Aim —
Copy the entries from the line with "You are a GUI" to the line with "point(43,127)", both included, and offset every coordinate in the answers by -65.

-- Start of Information given --

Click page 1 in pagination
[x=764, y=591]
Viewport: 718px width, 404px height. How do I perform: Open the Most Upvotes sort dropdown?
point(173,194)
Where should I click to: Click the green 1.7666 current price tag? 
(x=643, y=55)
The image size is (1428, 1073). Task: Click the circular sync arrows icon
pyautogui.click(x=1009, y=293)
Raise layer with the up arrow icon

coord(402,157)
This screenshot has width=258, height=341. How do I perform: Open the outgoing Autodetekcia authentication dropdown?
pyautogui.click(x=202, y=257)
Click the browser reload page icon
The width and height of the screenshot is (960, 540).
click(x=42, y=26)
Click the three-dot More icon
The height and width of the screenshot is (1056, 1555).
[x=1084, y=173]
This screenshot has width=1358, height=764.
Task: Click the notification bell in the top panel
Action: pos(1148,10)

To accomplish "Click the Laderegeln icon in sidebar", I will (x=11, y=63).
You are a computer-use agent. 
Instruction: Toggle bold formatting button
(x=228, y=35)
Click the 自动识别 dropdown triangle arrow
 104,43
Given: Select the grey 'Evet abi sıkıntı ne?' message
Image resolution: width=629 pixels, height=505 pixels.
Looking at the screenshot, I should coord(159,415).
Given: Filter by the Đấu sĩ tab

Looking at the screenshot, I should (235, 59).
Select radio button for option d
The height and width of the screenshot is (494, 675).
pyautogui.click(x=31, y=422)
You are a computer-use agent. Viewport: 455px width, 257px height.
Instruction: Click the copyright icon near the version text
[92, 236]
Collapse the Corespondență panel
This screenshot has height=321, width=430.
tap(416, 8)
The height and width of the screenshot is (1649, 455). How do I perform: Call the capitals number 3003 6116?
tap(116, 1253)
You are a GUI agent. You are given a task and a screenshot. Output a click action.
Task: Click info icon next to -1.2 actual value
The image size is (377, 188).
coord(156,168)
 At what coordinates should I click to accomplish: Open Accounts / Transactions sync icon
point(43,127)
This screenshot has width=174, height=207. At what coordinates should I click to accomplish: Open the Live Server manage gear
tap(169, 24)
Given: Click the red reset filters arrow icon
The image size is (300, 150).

-- End of Information given --

Solution to this exercise —
You are a GUI agent. You are given a task and a screenshot. Output a click action.
Task: Click info icon next to -1.2 actual value
The image size is (377, 188).
coord(91,103)
 At what coordinates should I click to accomplish: Open Accounts / Transactions sync icon
point(-22,62)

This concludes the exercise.